Good old gingers, with their hair, and their…hair. Lovely orange mops, beautiful, strawberry locks, flowing in the wind, sexy gingers, ravishing redheads - gotta love ‘em. But now you have even more reason to love them, because if you don’t, then you’re gonna have a hard time fighting them. Reason being: they feel no pain.
Or at least, less pain than us normal-haired bozos. A new book, The Big Redhead Book: Inside the Secret Society of Red Hair has revealed a number of wonderful facts about our ginge cousins, and how they’re a clearly the superior form of human being.
The book’s author, Erin La Rosa, says: “It’s hard to know what to believe anymore. Our eyes aren’t naturally drawn to the fiery embrace of red hair, and yet society gives us mixed messages about what it means to be ginger (some good, some less so).

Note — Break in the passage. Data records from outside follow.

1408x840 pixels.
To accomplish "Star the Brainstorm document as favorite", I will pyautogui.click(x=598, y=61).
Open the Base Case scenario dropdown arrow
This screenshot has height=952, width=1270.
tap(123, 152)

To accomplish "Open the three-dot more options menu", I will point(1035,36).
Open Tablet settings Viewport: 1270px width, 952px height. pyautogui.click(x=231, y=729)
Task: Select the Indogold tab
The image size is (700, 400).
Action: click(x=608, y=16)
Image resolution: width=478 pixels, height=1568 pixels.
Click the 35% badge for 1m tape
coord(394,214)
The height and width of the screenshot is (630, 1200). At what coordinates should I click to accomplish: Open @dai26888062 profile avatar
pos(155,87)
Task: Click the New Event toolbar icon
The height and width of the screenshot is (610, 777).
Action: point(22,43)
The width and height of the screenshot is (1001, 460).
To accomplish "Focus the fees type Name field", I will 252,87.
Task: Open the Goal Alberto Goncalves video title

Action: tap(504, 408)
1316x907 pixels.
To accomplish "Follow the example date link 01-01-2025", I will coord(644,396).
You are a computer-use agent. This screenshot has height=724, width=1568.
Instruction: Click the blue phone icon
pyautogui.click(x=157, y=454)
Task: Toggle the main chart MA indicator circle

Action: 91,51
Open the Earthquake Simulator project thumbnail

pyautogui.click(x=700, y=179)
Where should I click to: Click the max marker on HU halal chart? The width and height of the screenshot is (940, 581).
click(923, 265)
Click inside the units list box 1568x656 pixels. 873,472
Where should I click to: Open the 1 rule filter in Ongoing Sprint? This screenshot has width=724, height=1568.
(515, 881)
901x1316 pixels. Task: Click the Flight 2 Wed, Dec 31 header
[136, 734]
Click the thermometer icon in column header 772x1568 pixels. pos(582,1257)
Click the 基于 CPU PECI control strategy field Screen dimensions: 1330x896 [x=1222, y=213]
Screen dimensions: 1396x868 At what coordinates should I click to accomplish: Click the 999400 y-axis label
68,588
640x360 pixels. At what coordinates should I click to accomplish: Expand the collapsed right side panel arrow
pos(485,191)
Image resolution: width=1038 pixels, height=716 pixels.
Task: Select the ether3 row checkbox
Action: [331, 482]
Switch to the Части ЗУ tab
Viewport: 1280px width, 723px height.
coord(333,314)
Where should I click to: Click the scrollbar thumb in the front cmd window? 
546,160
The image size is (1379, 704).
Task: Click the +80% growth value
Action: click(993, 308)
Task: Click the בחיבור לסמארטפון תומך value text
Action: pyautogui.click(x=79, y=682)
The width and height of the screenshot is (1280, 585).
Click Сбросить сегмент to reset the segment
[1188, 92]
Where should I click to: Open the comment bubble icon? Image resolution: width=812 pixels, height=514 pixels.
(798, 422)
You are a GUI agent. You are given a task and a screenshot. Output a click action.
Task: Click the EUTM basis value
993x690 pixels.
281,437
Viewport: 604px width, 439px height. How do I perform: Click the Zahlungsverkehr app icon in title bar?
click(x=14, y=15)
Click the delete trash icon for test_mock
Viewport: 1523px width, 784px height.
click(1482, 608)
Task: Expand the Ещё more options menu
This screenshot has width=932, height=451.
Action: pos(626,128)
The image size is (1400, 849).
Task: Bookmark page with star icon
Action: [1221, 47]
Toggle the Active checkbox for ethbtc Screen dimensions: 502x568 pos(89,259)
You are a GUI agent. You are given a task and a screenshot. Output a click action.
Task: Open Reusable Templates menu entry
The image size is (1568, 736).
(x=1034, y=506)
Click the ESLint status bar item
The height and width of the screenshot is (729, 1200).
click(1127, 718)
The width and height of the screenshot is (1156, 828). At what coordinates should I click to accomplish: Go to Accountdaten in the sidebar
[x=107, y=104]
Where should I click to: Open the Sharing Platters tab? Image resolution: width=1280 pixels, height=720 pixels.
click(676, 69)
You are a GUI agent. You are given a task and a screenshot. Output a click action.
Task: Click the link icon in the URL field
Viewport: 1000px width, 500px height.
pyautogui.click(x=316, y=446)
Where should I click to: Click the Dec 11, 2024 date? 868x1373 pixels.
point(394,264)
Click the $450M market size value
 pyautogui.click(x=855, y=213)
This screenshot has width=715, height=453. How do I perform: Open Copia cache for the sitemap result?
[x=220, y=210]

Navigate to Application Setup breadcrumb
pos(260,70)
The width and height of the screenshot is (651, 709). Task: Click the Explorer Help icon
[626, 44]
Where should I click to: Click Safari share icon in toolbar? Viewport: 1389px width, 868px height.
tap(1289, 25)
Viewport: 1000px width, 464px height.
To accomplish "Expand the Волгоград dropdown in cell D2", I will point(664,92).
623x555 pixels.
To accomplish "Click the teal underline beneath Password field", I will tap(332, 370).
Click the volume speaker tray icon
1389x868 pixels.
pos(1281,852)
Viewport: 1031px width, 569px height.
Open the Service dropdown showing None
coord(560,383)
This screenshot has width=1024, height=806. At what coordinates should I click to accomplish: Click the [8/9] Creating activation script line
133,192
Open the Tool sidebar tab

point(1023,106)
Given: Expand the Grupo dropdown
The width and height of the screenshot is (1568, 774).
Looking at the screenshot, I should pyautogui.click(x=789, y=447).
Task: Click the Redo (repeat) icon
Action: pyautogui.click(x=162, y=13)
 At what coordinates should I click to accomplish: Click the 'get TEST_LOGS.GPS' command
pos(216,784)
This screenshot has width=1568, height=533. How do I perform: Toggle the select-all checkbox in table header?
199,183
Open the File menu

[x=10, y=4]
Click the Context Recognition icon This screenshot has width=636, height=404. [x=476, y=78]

“Think about it: We’re rare (only two percent of the world’s population), we’re beautiful (hello, Jessica Chastain), and have the ability to fly (see any of the Weasley family in Harry Potter).”
Her book dives into the ‘science’ behind it all, too. It’s essentially down to a mutation on the gene MC1R (the one that provides the hair colour), that gives gingers superpowers, in a sense. For example, research at McGill University found in 2003 that ginger women could tolerate up to 25% more pain than the normos.
Subsequent research at The University of Louisville also discovered that it takes 20% more anaesthetic to knock a ginger out - the pattern stretching to novocaine, a redhead needing up to two more shots than a non-orange-hair-haver.
This magical gene from space also means that gingers need less vitamin D, because they create more of it in a shorter time - not having enough vit D can lead to ‘bad things’ like rickets, diabetes or arthritis. So the orange ones have less chance of picking up these conditions, the lucky biscuits.
On the less-fortunate end of the spectrum, their variation of the MC1R also means that they feel temperature extremes more obviously than the rest of us oblivious automatons. This is because the gene may overactivate the human temperature-detecting gene, so when it’s cold, they’re freezing, and when it’s hot, they’re melting.
So what can we glean from this information? Well, if you’re a ginger, then you are a super-powered mutant warrior from another dimension that never sleeps and doesn’t feel pain, but is always cold; and if you’re not, then you are inferior and must bow down to the orange gods. It’s all pretty simple.